Assis dans les beaux locaux fleuris de l'Alliance Ceibo, accolés à la jungle encore bruissante de la dernière pluie journalière, Filor Tangoy Sanda, Alicia Salazar et Emergildo Criollo énumèrent les actions lancées par leur ONG. Les quatre nationalités autochtones A'Ikofan, Siekopai, Siona et Waorani se sont réunies pour défendre les fondations de leurs cultures : la forêt amazonienne, ses animaux et les esprits qui y vivent, «leur cosmovision». Grâce aux financements des Fondations DiCaprio et Rainforest, ils ont pu installer 78 systèmes de filtrage de l'eau de pluie. Des systèmes qui coûtent 1 500 dollars (environ 1 350 euros) par famille. «Pour éviter que les communautés n'aient d'autres choix que de travailler pour l'industrie pétrolière, nous installons aussi des panneaux solaires et enseignons comment vendre l'artisanat, en particulier aux femmes, détaille Emergildo. Le tourisme durable permet aussi d'apporter un salaire aux habitants de l'Amazonie, tout en préservant la forêt.»

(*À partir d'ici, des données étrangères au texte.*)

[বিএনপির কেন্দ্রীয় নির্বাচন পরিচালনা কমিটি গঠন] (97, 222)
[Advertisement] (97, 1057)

A leur côté, une porteuse d'espoir est de passage. La charismatique Nemo Nenquimo, 33 ans, de longs cheveux encadrant un visage rayonnant, préside pas moins de 22 communautés dans l'Amazonie équatorienne. Son credo : «Mes ancêtres défendaient la forêt avec des lances et interdisaient aux étrangers d'entrer sur nos terres sacrées. Pourquoi ne pas faire la même chose aujourd'hui ?» A la tête d'un mouvement de rébellion autochtone qui se propage dans tout le pays, elle compte bien faire plier le gouvernement et l'empêcher d'accorder des concessions pétrolières sur leur territoire. Face à sa ferveur, revient en tête cette phrase prononcée par Donald Moncayo, sous l'ombre des arbres amazoniens : «Ici, nous n'avons que deux options : mourir en affrontant les entreprises, ou de maladie. Si tu veux mourir dignement, il faut lutter.»